Doch es gibt ein Problem: Nach dem Volksentscheid zum Tempelhofer Feld vom Mai 2014 ist jegliche Bebauung der Freiflächen verboten. Stadtentwicklungssenator Andreas Geisel (SPD) will das Tempelhof-Gesetz deswegen ändern. „Unsere Idee ist es, einen Paragrafen einzufügen, der klar regelt, was wie lange und an welchen Stellen möglich sein soll“, sagte Geisel am Mittwoch.

„Es geht um die Möglichkeit, befristet bis 2019 am Tempelhofer Damm Tragluft- und andere Hallen aufstellen zu können“, so der Senator. „Damit wir das Tempelhof-Gesetz nur einmal ändern müssen, haben wir uns entschieden, auch Flächen auf Neuköllner Seite in den Paragrafen mit aufzunehmen.“ Das sind Areale an der Oderstraße. Damit solle „Vorsorge“ getroffen werden, falls sich die Flüchtlingssituation nicht entspanne, sagte Geisel.

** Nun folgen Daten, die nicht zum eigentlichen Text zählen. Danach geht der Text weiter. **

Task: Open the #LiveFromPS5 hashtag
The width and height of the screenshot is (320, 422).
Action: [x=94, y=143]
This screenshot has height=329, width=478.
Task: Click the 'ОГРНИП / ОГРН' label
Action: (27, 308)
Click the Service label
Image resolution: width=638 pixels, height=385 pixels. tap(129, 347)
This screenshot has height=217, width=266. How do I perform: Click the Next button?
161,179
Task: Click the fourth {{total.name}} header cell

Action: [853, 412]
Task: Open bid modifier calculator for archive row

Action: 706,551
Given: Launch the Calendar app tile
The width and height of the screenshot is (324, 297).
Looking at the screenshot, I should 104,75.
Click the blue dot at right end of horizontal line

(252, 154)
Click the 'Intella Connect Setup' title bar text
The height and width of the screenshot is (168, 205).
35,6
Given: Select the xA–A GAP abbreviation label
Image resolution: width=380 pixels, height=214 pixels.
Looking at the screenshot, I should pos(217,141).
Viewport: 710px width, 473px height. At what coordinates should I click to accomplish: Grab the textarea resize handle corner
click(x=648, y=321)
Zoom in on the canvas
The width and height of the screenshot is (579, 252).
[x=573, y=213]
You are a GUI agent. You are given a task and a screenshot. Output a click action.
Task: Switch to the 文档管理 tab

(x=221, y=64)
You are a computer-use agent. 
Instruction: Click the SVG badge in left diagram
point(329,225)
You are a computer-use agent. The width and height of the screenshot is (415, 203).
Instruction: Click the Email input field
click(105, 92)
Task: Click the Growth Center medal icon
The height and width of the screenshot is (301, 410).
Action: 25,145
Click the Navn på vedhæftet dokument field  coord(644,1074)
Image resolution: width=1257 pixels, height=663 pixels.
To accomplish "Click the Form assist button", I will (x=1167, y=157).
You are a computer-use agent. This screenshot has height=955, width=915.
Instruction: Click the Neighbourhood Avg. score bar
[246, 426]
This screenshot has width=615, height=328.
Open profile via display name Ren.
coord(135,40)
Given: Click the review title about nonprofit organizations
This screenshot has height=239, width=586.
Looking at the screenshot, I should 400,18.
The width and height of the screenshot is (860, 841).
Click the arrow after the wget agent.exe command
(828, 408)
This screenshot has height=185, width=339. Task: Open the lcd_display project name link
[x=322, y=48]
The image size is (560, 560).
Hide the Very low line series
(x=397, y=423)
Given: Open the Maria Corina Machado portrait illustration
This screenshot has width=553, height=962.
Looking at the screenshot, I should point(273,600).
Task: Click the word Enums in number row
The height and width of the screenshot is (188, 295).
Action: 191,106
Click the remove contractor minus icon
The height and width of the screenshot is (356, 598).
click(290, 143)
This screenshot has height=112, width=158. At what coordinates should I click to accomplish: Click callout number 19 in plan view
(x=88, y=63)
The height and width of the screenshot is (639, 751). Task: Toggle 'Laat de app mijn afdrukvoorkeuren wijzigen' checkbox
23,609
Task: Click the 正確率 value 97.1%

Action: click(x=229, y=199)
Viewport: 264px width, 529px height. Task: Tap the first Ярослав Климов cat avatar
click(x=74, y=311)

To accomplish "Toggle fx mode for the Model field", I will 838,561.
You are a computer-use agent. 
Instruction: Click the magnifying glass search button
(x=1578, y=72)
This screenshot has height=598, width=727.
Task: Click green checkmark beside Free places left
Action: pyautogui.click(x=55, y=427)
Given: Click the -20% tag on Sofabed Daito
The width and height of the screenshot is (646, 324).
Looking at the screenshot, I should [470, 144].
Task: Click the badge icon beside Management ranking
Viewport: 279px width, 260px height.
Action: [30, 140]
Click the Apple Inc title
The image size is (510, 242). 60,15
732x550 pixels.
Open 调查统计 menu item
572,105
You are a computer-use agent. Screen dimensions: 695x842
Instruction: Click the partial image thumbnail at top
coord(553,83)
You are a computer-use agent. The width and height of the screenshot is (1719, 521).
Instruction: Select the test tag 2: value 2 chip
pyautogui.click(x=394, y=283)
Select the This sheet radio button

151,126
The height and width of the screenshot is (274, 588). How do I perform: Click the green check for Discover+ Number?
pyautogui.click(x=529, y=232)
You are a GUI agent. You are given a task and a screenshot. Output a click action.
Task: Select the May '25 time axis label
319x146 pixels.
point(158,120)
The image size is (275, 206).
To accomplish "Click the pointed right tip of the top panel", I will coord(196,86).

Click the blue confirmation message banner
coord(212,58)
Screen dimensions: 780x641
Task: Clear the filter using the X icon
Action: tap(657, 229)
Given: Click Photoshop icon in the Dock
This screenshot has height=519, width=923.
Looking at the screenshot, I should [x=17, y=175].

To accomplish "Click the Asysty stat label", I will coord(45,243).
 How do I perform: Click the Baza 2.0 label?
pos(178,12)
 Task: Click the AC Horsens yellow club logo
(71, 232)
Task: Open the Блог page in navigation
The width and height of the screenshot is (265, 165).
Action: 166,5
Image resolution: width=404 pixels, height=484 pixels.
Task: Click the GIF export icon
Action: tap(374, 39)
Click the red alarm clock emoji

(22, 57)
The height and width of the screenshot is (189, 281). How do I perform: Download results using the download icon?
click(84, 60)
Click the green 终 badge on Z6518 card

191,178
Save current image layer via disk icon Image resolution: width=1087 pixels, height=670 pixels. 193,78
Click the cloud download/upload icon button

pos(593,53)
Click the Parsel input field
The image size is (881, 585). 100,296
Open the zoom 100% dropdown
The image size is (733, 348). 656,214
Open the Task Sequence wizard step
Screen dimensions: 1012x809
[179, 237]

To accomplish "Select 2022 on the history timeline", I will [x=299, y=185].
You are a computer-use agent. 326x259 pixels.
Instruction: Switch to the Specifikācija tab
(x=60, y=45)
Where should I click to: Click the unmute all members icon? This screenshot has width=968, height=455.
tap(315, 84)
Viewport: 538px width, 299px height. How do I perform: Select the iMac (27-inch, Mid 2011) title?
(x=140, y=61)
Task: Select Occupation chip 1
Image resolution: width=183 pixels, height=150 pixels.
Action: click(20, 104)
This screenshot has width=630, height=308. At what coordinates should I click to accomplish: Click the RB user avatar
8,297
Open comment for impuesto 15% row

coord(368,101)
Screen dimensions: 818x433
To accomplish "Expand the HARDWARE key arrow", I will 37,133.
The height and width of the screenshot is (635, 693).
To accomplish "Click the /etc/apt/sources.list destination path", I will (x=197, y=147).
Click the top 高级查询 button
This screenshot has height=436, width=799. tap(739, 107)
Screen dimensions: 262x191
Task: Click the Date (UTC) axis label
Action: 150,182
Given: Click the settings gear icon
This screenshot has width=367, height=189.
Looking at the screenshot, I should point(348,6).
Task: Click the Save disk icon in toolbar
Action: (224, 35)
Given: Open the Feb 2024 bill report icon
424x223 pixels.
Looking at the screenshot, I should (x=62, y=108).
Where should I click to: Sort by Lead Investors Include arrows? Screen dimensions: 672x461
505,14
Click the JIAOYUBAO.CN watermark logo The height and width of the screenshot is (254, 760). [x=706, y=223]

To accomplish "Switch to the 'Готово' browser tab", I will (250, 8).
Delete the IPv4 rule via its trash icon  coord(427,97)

Konkrete Maßnahmen wie am Tempelhofer Damm, wo die Blumenhalle für die Internationale Gartenausstellung (IGA) 2017 errichtet werden soll, gebe es auf Neuköllner Seite aber noch nicht. Geisel sagte, es müsse dafür gesorgt werden, dass in den Sporthallen, die zurzeit mit Flüchtlingen belegt sind, wieder Sport getrieben werden könne. Deswegen schaue man sich in der gesamten Stadt alle zur Verfügung stehenden Flächen und Immobilien an.

Die Initiative 100 Prozent Tempelhofer Feld, die im vergangenen Jahr den Volksentscheid gegen die Bebauung des Feldes zustande gebracht hat, äußerte sich zurückhaltend. Ihre eigentliche Arbeit sei mit dem Volksentscheid geendet, sagte Vorstandsmitglied Michael Schneidewind. „Jetzt liegt der Ball im Abgeordnetenhaus.“ Schneidewind kritisiert zugleich die Flüchtlingspolitik. „Das Organisationsversagen“ beim Registrieren der Flüchtlinge führe dazu, dass diese lange Zeit in den Erstaufnahmezentren leben müssten. Deshalb entstehe ein räumliches Problem, es müssten immer mehr Standorte für neue „Wartehallen“ gesucht werden. Ein Blick in die Niederlande zeige, dass es auch schneller gehe. Die Grünen forderten, der Senat sollte stärker auf eine dezentrale Unterbringung setzen.